Luego de treinta años de no verse eligen cumplir con el rito de hablar de su participación en la Operación Gaviota que el ERP llevó adelante en febrero de 1977 y tuvo como objetivo eliminar a Videla y otros funcionarios de la dictadura militar. El diálogo es tenso y el tema ofrece la posibilidad de llevar a cabo más de un encuentro. Todo transcurre en una chacra de campo mientras no dejan de estudiarse, de charlar sobre una acción que pudo haber cambiado el rumbo de la vida política en el país, pero que en lo fundamental los cambiaría a ellos para siempre. “El cielo ha apagado todas sus luces” escribió Shakespeare en Macbeth mientras estos hombres un tanto agotados por desenterrar recuerdos se preparan para continuar la charla otro día. Entonces los mexicanos encargados de la venganza, mercenarios de toda causa que implique sangre y dinero, pasan a un segundo plano, se corren de los tiroteos y sus destinos siniestros y dejan paso a estos dos hombres que entre tenedores y cuchillos para preparar un asado se preguntan una y otra vez si valió la pena jugarse a todo o nada, pues se sabe que el fuego quema o encandila y así es imposible tener una buena visión.

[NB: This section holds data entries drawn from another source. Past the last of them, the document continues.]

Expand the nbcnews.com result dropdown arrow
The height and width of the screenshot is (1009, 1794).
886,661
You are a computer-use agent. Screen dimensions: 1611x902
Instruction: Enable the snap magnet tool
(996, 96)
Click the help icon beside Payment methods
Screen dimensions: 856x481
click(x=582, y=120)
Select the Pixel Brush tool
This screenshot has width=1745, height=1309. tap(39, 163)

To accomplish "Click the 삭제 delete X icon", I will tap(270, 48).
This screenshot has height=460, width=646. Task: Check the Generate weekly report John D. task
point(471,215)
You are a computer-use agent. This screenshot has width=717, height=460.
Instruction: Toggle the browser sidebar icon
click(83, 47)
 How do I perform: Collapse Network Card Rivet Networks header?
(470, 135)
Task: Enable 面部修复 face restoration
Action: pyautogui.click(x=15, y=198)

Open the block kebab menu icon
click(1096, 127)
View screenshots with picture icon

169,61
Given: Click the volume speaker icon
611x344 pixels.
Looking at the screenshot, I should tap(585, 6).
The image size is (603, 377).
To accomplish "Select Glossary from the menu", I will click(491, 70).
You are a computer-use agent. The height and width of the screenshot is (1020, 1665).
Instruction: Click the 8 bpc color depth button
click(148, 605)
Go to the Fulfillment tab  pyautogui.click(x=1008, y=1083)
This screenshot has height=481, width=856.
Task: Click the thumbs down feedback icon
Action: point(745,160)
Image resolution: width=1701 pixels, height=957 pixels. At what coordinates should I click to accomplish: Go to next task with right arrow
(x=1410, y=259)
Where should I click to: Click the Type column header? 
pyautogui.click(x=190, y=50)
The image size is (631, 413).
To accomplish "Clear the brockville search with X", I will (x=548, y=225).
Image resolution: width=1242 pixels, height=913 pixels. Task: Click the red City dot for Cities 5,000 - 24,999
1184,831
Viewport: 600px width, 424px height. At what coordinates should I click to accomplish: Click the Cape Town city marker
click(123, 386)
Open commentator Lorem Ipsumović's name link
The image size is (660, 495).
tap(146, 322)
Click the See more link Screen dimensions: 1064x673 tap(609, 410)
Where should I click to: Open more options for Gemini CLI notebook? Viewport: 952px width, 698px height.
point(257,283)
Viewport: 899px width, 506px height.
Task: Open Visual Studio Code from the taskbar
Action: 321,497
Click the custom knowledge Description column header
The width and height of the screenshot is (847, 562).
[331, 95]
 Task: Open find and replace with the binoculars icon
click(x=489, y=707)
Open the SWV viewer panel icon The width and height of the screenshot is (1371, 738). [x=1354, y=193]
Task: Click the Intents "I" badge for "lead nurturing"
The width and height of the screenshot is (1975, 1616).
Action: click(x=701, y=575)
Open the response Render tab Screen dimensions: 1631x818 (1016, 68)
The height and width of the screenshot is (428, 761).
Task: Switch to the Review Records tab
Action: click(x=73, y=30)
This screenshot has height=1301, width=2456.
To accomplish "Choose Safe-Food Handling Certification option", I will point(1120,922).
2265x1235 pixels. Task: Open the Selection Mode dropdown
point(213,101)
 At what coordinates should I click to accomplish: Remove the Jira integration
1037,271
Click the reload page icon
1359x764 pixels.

La novela entonces es un diálogo inconcluso (¿hay alguno que no lo sea?), por momentos un feroz intercambio sobre tanto vértigo como si un camión de proporciones enormes de la Historia los hubiera agarrado de súbito para saltear la adolescencia, la juventud y los ideales. Entre ellos ahora se interponen sólo las brasas y el reencuentro y las pausas que genera el autor para que la intriga en esencia sea secundaria y el lector vuelva a una época donde dos jóvenes lo dieron todo cuando nada había, cuando la tierra era yerma y ellos abrían boquetes, se arrastraban en túneles y buscaban herramientas para alcanzar su objetivo.

Eduardo Sguiglia nació en Rosario, pasó su exilio en México y publicó entre otros libros Fordlandia, Un puñado de gloria, Ojos negros y ensayos sobre economía y ciencias sociales. Fue también jurado en el Premio Casa de las Américas en Cuba. No escribe desde ningún lugar. Ni desde cualquier tiempo. Y si febrero de 1977 ya queda muy lejos en el tiempo, Miguel y Ernesto evitan los desbordes sentimentales y no hablan de sus asuntos personales pues los latidos quedaron allí, en una acción que se frustró apenas por milímetros y azares. Entonces es imposible domesticar las palabras luego de tanta agua que avanzó debajo de los puentes, el líquido y lo sólido son incontenibles, dejan huellas y cada lector encontrará su propia voz, sus propias escenas de otro tiempo y de otros lugares. Hay reproches entre ellos, señas de la vieja militancia y un comportamiento que incluye la vigencia de medidas de seguridad y la atmósfera clandestina del vivir que se impregna en el cuerpo como la piel misma, así como las piernas y los brazos. Las mujeres (“toda una noche cogiendo se pierde el respeto a la muerte”), los policías y las persecuciones que habitan el texto son un telón de fondo muy lejano y por momentos disonante con lo que se quiere contar como si el hielo que sirven en los vasos durante una tarde de campo fuese a parar a ese almanaque antiguo de traslados secretos, miradas y amores mientras la oscuridad se come la llanura.